For gardeners, mid-July used to be a time of lowered expectations: some garden centers close until the cooler days of fall; plant catalogs cease to pour in via the mail; roses give way to black-spot blighted leaves.
Much has changed, however, with the proliferation of long-blooming varieties of several plants. “Knock Out” roses, blooming bright as halogen lights, have taken over the marketplace. “Endless Summer” hydrangeas really do flower for most of the summer.
There are even “Extended Bloom” and “Repeat Bloom” daylilies on the market now. What does this mean for gardeners who have slaved for years to have at least one plant in bloom every week, all summer? Well, a diehard gardener might just ignore these copouts, and continue dead-heading (and watering) the roses and daylilies.
But even without genetic manipulation, it’s possible to have blooming hydrangeas from Memorial Day to Columbus Day – with an array of different varieties. The climbing hydrangea comes first, with flattened blooms on woody vines that romp up tree trunks or across stone walls. Then the Oak-leaf hydrangeas begin to extend their rose and ivory panicles. By mid-summer, the Mopheads (usually blue, lavender or pink) explode, easily making up for the fireworks that weren’t. And finally the Peegees (wisely shortened from Paniculata grandiflora) put on their show.For those who aren’t militantly anti-hybrid, it’s not a bad idea to mix in a few of these new plants. They do add a jolt of color, and Knock Out roses are so maintenance-free you might have to pick up a second hobby.
Happily, many of these extremely hardy perennials also spread themselves throughout the garden. Nobody ever has just one Black-eyed Susan after the first year.
But now is a great time to look for holes in your garden, places where next year something could bloom through July and August. The trick is to shop for these plants in early autumn and plant them as soon as the days are a little cooler. Or, shop in spring at a good nursery, one that carries more than just spring bloomers. This takes discipline – who can pass up a columbine in bloom, in favor of an aster that doesn’t even have any buds yet?

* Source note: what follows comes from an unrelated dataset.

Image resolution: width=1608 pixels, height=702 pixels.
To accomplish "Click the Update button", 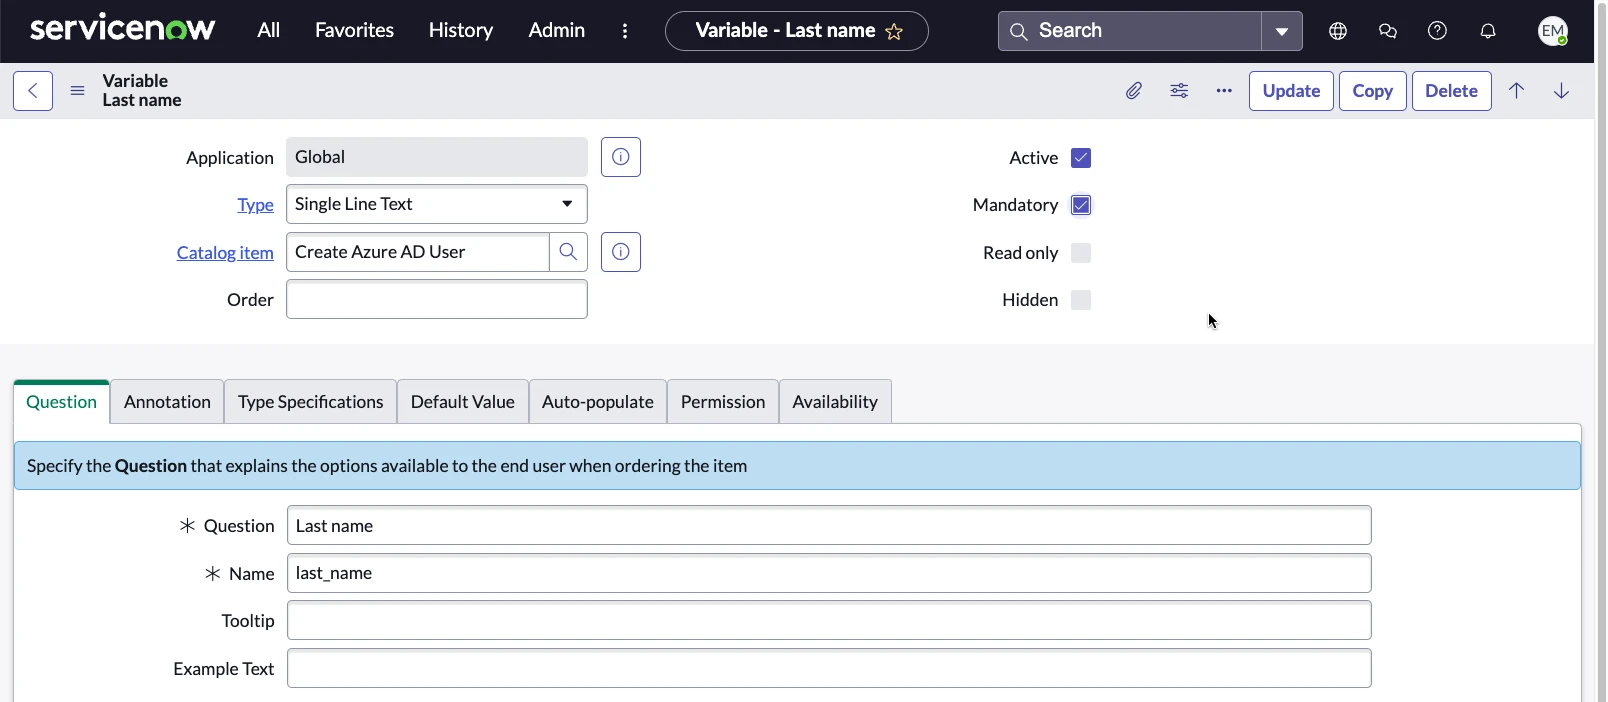I will [1290, 91].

Even harder to find early in the season are mums (does anyone know why they are now called Dendranthema?) I finally bought the gorgeous Sheffield Pink mums on-line from Burpee’s in June, after hunting all over
One way to get mums to winter over is to take spring cuttings from a friend’s garden, rooting and planting them out before the 4th of July. Those potted mums at the supermarket in September probably won’t survive the winter, unless you have perfect growing conditions for them.
When all else fails, you can always fall back on interesting foliage – after all, there’s a whole lot of it out there!

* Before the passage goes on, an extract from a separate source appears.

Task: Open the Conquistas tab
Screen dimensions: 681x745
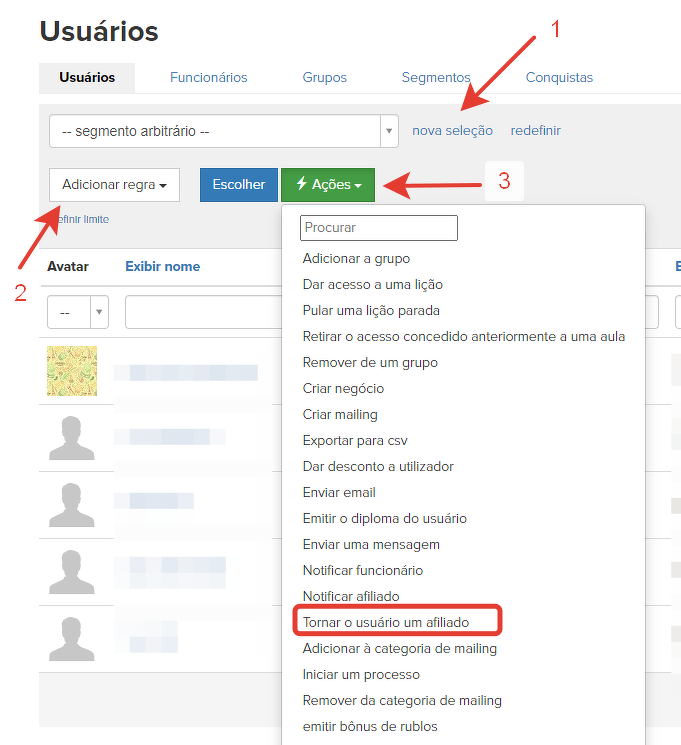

Thanks again for your great article - I just love reading it! Quick question, though...do you know why my climbing hydrangeas won't bloom? They've been planted for 4 years now and while they're climbing fine, only one of the four plants has had one bloom the whole time. Thanks!
ReplyDeleteThanks! The three things plants need in order to flower (usually) are sun, water, and sufficient nutrients, especially phosphorus. Phosphorus should be equal to or greater than the amount of nitrogen in a fertilizer. So, if your non-flowering hydrangeas are getting a big dose of nitrogen (as in a lawn fertilizer)you might be seeing lots of foliage and few flowers. A soil test is always the best place to start: too high or too low acidity will inhibit the absorption of the minerals needed for growth and flowering. That being said, four years isn't a very long time for a woody plant to start producing flowers.